_THE REQUEST_
Convert the lines from the one containing "Click the '14M" through the one containing "click(x=77, y=243)", inclusive, into a Markdown table with the columns Row and Line, numbering each line and skipping blank ones.

+---+

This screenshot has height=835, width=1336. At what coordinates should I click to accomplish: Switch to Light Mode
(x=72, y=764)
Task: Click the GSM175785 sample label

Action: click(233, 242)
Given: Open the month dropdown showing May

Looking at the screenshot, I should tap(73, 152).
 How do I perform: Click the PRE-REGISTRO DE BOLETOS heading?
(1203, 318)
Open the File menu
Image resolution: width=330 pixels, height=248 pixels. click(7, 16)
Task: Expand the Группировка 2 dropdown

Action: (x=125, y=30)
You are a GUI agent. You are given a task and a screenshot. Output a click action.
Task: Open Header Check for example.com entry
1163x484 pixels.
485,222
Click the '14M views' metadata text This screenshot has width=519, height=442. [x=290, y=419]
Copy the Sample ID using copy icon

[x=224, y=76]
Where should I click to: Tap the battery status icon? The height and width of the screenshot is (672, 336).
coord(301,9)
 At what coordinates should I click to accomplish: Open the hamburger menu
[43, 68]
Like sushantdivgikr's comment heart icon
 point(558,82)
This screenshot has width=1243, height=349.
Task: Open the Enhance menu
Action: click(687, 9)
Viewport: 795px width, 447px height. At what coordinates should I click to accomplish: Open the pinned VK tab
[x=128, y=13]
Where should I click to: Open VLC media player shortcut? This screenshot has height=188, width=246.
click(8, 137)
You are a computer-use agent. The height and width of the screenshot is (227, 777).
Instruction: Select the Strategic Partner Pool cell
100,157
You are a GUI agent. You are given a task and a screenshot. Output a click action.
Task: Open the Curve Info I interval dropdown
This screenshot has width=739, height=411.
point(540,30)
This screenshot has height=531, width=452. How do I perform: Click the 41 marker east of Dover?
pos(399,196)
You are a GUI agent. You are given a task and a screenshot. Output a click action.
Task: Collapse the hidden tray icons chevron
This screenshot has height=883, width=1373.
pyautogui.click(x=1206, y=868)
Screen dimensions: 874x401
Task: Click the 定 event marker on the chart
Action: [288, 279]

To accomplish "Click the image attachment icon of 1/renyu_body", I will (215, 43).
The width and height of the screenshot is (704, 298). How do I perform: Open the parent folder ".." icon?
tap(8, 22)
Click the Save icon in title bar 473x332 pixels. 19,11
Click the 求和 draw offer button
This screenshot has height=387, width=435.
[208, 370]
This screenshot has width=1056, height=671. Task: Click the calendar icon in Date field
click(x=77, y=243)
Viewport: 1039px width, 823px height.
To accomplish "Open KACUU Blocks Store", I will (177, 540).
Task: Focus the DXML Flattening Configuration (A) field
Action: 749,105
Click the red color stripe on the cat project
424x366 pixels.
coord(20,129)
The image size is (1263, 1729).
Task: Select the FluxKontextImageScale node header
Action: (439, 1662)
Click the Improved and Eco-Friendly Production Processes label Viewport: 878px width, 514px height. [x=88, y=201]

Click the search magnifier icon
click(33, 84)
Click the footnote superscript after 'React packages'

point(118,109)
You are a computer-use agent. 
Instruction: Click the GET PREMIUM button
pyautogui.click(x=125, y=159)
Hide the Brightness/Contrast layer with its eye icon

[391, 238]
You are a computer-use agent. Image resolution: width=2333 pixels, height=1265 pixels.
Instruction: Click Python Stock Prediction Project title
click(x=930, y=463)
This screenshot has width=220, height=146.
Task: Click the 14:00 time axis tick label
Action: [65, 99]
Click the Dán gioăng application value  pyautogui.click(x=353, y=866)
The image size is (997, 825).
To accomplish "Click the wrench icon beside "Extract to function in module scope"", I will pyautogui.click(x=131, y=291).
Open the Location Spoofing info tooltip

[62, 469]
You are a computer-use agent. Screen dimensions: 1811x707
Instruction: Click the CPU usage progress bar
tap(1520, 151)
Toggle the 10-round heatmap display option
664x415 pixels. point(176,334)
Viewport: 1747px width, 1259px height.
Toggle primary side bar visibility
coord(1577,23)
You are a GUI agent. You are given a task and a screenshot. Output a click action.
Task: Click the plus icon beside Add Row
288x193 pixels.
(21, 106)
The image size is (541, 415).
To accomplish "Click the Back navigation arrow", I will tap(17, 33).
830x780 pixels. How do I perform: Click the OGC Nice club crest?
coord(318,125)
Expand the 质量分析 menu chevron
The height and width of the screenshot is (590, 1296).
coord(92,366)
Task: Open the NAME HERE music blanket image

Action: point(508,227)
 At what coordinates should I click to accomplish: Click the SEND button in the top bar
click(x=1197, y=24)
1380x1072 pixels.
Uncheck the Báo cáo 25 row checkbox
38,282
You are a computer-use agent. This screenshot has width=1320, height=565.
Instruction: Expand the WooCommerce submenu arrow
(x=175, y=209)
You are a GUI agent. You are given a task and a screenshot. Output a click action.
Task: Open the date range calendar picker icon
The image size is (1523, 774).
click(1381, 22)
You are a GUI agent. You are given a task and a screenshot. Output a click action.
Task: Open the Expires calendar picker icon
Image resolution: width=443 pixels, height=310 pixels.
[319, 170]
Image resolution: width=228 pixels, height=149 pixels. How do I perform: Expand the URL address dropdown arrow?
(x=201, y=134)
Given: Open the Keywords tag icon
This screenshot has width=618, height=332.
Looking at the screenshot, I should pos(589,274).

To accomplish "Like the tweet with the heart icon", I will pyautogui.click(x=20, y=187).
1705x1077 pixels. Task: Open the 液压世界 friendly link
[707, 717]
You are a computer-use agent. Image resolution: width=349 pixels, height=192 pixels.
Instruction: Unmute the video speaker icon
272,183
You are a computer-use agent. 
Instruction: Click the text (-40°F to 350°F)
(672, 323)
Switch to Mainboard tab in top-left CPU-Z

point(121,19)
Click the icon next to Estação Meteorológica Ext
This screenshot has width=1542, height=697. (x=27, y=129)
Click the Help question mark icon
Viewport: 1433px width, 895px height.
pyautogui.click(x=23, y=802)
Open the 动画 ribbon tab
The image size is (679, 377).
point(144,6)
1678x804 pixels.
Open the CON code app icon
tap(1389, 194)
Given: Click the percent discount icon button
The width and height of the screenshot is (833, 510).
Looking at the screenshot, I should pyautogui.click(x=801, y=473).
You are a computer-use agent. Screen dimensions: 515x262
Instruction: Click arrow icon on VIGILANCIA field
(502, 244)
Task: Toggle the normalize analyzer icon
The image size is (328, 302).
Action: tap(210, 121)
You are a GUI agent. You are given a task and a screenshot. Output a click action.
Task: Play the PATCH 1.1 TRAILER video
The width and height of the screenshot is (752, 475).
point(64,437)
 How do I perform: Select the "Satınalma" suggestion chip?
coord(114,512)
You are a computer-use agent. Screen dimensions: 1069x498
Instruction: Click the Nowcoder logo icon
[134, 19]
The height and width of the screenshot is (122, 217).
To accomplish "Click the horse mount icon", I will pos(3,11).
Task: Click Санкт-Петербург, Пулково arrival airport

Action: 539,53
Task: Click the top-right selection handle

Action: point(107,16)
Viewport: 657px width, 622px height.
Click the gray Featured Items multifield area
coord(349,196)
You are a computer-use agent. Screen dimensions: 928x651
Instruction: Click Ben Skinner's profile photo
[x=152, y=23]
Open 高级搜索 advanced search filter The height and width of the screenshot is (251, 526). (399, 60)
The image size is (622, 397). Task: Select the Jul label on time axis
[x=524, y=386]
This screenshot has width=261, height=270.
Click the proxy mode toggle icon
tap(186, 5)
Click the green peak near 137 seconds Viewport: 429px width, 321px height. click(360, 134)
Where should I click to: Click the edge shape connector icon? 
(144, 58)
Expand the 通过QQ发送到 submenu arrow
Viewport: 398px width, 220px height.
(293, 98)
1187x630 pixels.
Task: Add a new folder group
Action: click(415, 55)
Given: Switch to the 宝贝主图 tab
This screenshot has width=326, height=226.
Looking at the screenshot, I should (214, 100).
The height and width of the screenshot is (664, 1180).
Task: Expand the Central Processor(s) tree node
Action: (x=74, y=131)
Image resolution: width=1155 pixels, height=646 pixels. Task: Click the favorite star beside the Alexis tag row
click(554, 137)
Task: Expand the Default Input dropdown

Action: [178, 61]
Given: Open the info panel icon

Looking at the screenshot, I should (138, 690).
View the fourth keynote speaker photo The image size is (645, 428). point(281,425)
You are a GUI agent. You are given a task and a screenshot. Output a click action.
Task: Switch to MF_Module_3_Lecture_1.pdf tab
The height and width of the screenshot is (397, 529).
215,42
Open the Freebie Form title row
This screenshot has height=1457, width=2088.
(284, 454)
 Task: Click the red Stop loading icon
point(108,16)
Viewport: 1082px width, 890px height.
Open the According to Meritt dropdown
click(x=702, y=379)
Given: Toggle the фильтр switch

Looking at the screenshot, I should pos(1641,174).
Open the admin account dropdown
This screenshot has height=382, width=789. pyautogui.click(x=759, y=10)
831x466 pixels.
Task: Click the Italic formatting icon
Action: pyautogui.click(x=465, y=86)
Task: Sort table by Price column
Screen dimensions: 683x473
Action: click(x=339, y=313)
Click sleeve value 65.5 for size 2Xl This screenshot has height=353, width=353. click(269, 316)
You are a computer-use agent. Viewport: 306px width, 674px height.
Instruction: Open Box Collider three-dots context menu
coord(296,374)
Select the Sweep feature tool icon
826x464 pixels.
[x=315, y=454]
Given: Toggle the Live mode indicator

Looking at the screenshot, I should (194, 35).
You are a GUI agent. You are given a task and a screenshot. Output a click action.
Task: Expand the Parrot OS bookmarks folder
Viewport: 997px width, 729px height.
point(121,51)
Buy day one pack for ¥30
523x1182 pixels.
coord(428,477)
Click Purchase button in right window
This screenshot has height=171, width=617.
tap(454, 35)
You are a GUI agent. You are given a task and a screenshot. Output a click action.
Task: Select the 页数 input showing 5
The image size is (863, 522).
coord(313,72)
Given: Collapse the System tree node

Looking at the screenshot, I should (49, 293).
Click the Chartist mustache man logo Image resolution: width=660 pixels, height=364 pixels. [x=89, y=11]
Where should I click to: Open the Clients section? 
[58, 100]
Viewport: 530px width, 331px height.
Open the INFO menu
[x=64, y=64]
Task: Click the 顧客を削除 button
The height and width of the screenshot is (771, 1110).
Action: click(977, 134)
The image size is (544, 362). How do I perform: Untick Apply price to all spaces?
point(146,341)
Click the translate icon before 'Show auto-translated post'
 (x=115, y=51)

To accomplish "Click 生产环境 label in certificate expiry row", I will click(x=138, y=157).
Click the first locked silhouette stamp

+---+

_WRITTEN RESPONSE_
| Row | Line |
|---|---|
| 1 | Click the '14M views' metadata text This screenshot has width=519, height=442. [x=290, y=419] |
| 2 | Copy the Sample ID using copy icon |
| 3 | [x=224, y=76] |
| 4 | Where should I click to: Tap the battery status icon? The height and width of the screenshot is (672, 336). |
| 5 | coord(301,9) |
| 6 |  At what coordinates should I click to accomplish: Open the hamburger menu |
| 7 | [43, 68] |
| 8 | Like sushantdivgikr's comment heart icon |
| 9 |  point(558,82) |
| 10 | This screenshot has width=1243, height=349. |
| 11 | Task: Open the Enhance menu |
| 12 | Action: click(687, 9) |
| 13 | Viewport: 795px width, 447px height. At what coordinates should I click to accomplish: Open the pinned VK tab |
| 14 | [x=128, y=13] |
| 15 | Where should I click to: Open VLC media player shortcut? This screenshot has height=188, width=246. |
| 16 | click(8, 137) |
| 17 | You are a computer-use agent. The height and width of the screenshot is (227, 777). |
| 18 | Instruction: Select the Strategic Partner Pool cell |
| 19 | 100,157 |
| 20 | You are a GUI agent. You are given a task and a screenshot. Output a click action. |
| 21 | Task: Open the Curve Info I interval dropdown |
| 22 | This screenshot has width=739, height=411. |
| 23 | point(540,30) |
| 24 | This screenshot has height=531, width=452. How do I perform: Click the 41 marker east of Dover? |
| 25 | pos(399,196) |
| 26 | You are a GUI agent. You are given a task and a screenshot. Output a click action. |
| 27 | Task: Collapse the hidden tray icons chevron |
| 28 | This screenshot has height=883, width=1373. |
| 29 | pyautogui.click(x=1206, y=868) |
| 30 | Screen dimensions: 874x401 |
| 31 | Task: Click the 定 event marker on the chart |
| 32 | Action: [288, 279] |
| 33 | To accomplish "Click the image attachment icon of 1/renyu_body", I will (215, 43). |
| 34 | The width and height of the screenshot is (704, 298). How do I perform: Open the parent folder ".." icon? |
| 35 | tap(8, 22) |
| 36 | Click the Save icon in title bar 473x332 pixels. 19,11 |
| 37 | Click the 求和 draw offer button |
| 38 | This screenshot has height=387, width=435. |
| 39 | [208, 370] |
| 40 | This screenshot has width=1056, height=671. Task: Click the calendar icon in Date field |
| 41 | click(x=77, y=243) |